ACTIVITY LIST –
**a.** Write out everything in the waist circumference article from "Waist Circumference (AKA" down to "and arterial diseases)?".
**b.** Summarize the waist circumference article in two sentences.

QUOTED PASSAGE –
* * *
Why Your Waist Circumference Matters 100x More Than What You Weigh
You totally want to ditch your scale, don’t you?
You may have this weird kind of relationship with your “weight”. Does it define who you are?
What you weigh can definitely matter but only to a certain extent and your weight on the scale doesn’t tell the whole story.
Let’s look at your waist circumference (well…you look at yours and I’ll look at mine:).
Waist Circumference (AKA “Tummy Fat”):
Are you familiar with the fruity body shape descriptions being like an “apple” or a “pear”? The apple is kinda round around the middle (you know – tummy fat-ish, perhaps even a bit beer belly-ish) and the pear is rounder around the hips/thighs – child bearing hips as they are often affectionately called:)
THAT is what we’re talking about here.
Do you know which shape is associated with a higher risk of sleep apnea, blood sugar issues (e.g. insulin resistance and diabetes) and heart issues (high blood pressure, blood fat, and arterial diseases)?
Yup – you guess it! That apple fruit!
* * *
Source records –

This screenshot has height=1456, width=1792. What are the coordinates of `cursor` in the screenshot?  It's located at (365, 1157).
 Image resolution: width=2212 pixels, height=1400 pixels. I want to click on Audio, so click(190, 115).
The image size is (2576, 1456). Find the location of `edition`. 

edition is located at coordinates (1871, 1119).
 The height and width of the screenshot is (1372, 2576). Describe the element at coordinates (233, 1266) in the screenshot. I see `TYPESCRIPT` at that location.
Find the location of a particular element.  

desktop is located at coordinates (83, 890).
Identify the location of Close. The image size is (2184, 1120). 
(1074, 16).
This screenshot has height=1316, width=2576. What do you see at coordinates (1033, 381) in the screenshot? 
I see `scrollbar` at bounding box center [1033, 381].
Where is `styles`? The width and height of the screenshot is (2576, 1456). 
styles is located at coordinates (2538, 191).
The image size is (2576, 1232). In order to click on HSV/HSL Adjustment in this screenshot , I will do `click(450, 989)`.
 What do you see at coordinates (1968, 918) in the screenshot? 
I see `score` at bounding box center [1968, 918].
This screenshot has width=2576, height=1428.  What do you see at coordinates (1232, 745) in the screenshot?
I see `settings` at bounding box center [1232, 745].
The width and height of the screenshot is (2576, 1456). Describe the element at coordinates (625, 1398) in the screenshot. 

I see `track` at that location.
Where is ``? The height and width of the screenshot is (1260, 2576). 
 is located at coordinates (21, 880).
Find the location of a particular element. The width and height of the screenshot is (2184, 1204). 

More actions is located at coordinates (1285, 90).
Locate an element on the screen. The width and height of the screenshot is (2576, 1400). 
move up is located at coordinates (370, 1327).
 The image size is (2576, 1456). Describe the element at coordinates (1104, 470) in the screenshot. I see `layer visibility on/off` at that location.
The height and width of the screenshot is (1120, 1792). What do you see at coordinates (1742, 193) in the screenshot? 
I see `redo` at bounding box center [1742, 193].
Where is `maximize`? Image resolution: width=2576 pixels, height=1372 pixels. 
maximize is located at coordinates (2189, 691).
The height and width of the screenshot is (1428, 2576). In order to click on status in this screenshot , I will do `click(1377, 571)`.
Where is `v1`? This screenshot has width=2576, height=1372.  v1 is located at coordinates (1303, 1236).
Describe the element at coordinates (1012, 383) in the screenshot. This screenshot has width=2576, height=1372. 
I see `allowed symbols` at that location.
* * *
ANSWERS IN ORDER –
**a.**
Waist Circumference (AKA “Tummy Fat”):
Are you familiar with the fruity body shape descriptions being like an “apple” or a “pear”? The apple is kinda round around the middle (you know – tummy fat-ish, perhaps even a bit beer belly-ish) and the pear is rounder around the hips/thighs – child bearing hips as they are often affectionately called:)
THAT is what we’re talking about here.
Do you know which shape is associated with a higher risk of sleep apnea, blood sugar issues (e.g. insulin resistance and diabetes) and heart issues (high blood pressure, blood fat, and arterial diseases)?

**b.** Weight on the scale matters only to a certain extent and doesn't tell the whole story, so the article turns to waist circumference, or tummy fat. It contrasts the "apple" body shape, round around the middle, with the "pear" shape, rounder at the hips and thighs, and says the apple shape is associated with a higher risk of sleep apnea, blood sugar issues, and heart issues.